* The task: Every line below from the one containing "Наследие прошлого (837, 260)" to the final line must be reproduced exactly, and no other line may appear in the answer.

* Supplied records:
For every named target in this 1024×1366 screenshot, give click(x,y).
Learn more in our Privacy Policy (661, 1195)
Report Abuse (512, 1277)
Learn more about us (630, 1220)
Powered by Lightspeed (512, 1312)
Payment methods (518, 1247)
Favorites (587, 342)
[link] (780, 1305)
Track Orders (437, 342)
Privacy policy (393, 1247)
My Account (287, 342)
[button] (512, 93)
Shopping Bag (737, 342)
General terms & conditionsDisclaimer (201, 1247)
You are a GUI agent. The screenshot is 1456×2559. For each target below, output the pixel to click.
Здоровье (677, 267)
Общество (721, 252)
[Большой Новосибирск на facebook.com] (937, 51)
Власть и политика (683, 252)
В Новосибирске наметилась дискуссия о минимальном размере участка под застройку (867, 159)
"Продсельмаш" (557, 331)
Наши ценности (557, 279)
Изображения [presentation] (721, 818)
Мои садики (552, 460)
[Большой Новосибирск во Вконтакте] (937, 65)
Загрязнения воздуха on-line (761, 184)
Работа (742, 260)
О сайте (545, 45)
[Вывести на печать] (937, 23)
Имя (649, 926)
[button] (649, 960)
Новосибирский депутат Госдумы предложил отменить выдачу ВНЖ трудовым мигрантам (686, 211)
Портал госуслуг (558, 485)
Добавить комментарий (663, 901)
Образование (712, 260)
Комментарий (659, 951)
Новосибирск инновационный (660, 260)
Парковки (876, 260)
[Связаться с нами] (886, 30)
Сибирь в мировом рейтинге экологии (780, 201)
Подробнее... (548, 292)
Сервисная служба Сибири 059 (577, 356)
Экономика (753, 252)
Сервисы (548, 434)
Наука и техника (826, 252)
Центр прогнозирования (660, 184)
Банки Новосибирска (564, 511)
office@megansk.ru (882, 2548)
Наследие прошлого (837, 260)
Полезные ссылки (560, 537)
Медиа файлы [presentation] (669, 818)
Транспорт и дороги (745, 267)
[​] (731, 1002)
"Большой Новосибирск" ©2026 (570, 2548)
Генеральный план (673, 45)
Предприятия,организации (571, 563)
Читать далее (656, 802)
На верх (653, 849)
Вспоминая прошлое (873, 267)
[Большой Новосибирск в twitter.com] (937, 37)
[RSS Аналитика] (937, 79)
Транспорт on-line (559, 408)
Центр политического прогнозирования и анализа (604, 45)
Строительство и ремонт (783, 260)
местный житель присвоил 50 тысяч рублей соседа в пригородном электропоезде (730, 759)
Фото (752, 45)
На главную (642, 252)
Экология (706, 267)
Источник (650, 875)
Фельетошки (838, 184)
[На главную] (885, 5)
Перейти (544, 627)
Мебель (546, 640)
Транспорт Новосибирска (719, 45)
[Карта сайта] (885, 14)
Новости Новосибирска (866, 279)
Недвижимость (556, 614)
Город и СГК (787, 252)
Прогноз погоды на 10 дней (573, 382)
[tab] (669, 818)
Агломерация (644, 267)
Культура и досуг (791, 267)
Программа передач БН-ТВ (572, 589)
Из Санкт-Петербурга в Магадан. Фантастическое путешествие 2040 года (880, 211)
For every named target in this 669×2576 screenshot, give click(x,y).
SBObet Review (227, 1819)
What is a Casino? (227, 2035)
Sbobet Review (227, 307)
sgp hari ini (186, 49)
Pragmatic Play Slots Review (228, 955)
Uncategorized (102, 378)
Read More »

* Answer to the problem:
Наследие прошлого (837, 260)
Полезные ссылки (560, 537)
Медиа файлы [presentation] (669, 818)
Транспорт и дороги (745, 267)
[​] (731, 1002)
"Большой Новосибирск" ©2026 (570, 2548)
Генеральный план (673, 45)
Предприятия,организации (571, 563)
Читать далее (656, 802)
На верх (653, 849)
Вспоминая прошлое (873, 267)
[Большой Новосибирск в twitter.com] (937, 37)
[RSS Аналитика] (937, 79)
Транспорт on-line (559, 408)
Центр политического прогнозирования и анализа (604, 45)
Строительство и ремонт (783, 260)
местный житель присвоил 50 тысяч рублей соседа в пригородном электропоезде (730, 759)
Фото (752, 45)
На главную (642, 252)
Экология (706, 267)
Источник (650, 875)
Фельетошки (838, 184)
[На главную] (885, 5)
Перейти (544, 627)
Мебель (546, 640)
Транспорт Новосибирска (719, 45)
[Карта сайта] (885, 14)
Новости Новосибирска (866, 279)
Недвижимость (556, 614)
Город и СГК (787, 252)
Прогноз погоды на 10 дней (573, 382)
[tab] (669, 818)
Агломерация (644, 267)
Культура и досуг (791, 267)
Программа передач БН-ТВ (572, 589)
Из Санкт-Петербурга в Магадан. Фантастическое путешествие 2040 года (880, 211)
For every named target in this 669×2576 screenshot, give click(x,y).
SBObet Review (227, 1819)
What is a Casino? (227, 2035)
Sbobet Review (227, 307)
sgp hari ini (186, 49)
Pragmatic Play Slots Review (228, 955)
Uncategorized (102, 378)
Read More »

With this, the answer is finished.